Use sparingly - usually develop flows to v3 naturally

Troubleshooting

"diverged from origin"

Problem: Local and remote branches have different histories

Solution:

git fetch origin
git status  # See how many commits ahead/behind

# If you haven't pushed problematic commits
git reset --hard origin/<branch-name>  # CAUTION: loses local commits

# If coordination needed with team
# Discuss before force pushing or resetting

Accidentally Committed to develop

Problem: Made commits directly on develop instead of feature branch

Solution:

# Create feature branch from current develop
git checkout -b feature/#ISSUE-emergency-fix

# Reset develop to match origin
git checkout develop
git reset --hard origin/develop

# Continue work on feature branch
git checkout feature/#ISSUE-emergency-fix

Want to Combine Multiple Commits

Before pushing:

# Interactive rebase last 3 commits
git rebase -i HEAD~3

# Mark commits to squash in editor
# Save and close

After pushing: Discuss with team first (requires force push)

Quick Reference

Starting New Work

# 1. Create GitHub issue first (get #ISSUE number)
gh issue create --title "Your feature description"

# 2. Checkout base branch
git checkout develop  # or release/MAPL-v3
git pull origin develop

# 3. Create feature branch
git checkout -b feature/#ISSUE-description

# 4. Do work, commit with proper messages (< 50 char first line)
git add <files>
git commit -m "Add feature description"

# 5. Push (with permission)
git push -u origin feature/#ISSUE-description

# 6. Create PR
gh pr create --base develop

Commit Message Quick Check

# Check first line length
git log --oneline -1 | wc -c  # Should be < 52 (50 + newline + SHA)
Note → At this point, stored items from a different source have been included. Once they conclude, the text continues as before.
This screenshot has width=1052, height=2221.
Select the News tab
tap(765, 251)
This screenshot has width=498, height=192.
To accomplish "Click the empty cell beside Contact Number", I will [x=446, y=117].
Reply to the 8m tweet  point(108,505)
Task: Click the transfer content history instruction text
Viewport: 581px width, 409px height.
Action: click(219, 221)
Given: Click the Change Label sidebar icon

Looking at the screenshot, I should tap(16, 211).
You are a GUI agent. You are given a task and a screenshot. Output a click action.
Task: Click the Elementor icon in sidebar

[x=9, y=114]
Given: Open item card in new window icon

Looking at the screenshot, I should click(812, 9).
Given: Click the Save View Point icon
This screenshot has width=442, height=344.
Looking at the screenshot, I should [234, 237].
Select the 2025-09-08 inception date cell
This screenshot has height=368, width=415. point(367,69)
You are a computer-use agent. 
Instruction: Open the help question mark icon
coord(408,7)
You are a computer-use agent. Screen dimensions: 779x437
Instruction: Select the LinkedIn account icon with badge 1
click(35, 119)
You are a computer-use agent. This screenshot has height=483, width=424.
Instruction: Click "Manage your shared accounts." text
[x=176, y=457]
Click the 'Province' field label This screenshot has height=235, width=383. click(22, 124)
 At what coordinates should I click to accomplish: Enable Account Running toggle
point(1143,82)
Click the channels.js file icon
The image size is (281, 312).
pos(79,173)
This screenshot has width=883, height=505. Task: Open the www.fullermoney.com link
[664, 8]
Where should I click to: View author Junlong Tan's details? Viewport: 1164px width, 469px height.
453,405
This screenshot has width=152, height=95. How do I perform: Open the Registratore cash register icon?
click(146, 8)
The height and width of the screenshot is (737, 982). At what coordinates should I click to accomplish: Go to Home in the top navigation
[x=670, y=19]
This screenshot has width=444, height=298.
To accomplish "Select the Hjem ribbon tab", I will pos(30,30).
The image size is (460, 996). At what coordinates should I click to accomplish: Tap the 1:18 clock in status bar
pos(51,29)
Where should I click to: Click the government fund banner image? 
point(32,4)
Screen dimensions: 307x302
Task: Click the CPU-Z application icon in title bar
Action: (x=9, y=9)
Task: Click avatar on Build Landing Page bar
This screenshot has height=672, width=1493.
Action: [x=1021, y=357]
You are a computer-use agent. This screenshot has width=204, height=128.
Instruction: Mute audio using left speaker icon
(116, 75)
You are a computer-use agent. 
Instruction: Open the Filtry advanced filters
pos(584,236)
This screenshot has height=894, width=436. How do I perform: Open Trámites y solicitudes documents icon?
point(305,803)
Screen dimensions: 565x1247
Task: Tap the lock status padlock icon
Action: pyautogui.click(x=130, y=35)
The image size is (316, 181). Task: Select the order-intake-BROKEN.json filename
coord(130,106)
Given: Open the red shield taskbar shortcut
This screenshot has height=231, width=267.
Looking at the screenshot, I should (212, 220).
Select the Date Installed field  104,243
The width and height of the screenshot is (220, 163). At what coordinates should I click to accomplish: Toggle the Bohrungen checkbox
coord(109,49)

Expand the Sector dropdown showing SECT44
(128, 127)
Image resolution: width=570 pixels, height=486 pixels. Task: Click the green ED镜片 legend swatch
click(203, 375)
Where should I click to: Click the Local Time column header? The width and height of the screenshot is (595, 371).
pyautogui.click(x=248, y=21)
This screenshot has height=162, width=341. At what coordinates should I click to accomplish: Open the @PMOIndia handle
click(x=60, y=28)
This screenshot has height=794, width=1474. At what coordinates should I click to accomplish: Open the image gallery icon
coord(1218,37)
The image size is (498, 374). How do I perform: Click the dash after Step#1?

# View last commit message
git log -1

# Amend if needed (before pushing)
git commit --amend

Related Skills

  • fortran-style - Coding standards for code review
  • mapl-error-handling - Error handling review checklist
  • Code Review Checklist - Available on MAPL wiki

Summary

Critical Reminders:

  1. ⚠️ DO NOT commit without permission
  2. ⚠️ DO NOT push without permission
  3. ⚠️ First line of commit < 50 characters
  4. Always create GitHub issue first (get issue number)
  5. Use correct base branch (develop vs release/MAPL-v3)
  6. Follow feature branch naming: feature/#ISSUE-description
  7. Write clear, imperative commit messages
  8. Fill out PR template completely
  9. Respond to code review feedback
  10. Wait for approval before merging

When in doubt: Ask the team! Better to clarify than to cause problems.